What the task requires:
Check the records below for the word "text" and state how many lines contain it, replying with the number only.

[Stored data entries]
----------

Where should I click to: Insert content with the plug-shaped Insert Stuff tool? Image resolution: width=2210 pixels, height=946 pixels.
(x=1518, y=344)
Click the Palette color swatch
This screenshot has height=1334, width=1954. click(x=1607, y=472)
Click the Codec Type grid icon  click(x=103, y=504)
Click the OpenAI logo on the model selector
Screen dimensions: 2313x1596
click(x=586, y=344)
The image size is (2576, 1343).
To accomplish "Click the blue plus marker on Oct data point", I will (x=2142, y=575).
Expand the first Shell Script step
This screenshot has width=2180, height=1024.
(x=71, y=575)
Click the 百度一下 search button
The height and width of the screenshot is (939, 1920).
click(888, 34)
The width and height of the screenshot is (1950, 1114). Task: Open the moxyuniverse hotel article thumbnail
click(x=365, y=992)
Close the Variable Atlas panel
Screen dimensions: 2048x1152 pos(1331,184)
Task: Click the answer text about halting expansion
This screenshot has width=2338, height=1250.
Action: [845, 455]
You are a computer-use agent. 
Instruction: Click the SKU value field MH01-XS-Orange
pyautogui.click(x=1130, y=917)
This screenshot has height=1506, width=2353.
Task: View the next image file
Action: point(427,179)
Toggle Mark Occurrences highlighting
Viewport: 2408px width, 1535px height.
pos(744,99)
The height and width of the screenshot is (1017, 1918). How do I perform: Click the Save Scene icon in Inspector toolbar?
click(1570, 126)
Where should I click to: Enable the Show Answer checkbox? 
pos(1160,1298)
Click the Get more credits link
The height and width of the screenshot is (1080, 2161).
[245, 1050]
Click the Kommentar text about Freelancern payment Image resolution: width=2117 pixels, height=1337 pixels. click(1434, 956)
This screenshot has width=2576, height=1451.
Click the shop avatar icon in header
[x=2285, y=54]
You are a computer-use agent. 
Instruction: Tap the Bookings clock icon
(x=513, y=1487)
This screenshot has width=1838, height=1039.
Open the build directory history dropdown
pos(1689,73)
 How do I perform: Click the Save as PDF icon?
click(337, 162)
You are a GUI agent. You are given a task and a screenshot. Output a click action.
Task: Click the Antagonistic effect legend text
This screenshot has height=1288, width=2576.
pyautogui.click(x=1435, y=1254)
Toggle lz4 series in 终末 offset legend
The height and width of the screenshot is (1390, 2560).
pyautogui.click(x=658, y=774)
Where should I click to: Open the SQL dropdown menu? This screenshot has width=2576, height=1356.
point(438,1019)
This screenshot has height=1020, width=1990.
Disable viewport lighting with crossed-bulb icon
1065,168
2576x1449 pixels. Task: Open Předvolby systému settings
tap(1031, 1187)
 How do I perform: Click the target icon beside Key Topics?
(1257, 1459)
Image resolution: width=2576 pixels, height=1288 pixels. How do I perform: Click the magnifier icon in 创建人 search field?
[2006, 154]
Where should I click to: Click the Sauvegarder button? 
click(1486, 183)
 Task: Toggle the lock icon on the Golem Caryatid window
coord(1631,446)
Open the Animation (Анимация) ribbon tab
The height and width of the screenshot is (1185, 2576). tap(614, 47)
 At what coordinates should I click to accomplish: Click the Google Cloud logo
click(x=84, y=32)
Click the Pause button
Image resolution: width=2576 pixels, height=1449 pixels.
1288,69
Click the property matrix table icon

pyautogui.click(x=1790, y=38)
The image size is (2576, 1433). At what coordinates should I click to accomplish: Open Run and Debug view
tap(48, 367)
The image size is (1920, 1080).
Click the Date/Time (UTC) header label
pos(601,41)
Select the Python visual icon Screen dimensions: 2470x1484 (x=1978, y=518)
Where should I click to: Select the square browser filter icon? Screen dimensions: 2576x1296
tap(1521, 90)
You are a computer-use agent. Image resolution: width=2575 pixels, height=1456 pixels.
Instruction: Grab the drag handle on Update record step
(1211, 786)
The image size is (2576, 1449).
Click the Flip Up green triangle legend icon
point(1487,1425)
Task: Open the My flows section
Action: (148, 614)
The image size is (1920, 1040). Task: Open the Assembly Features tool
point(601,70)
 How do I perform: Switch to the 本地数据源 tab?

----------

Result:
3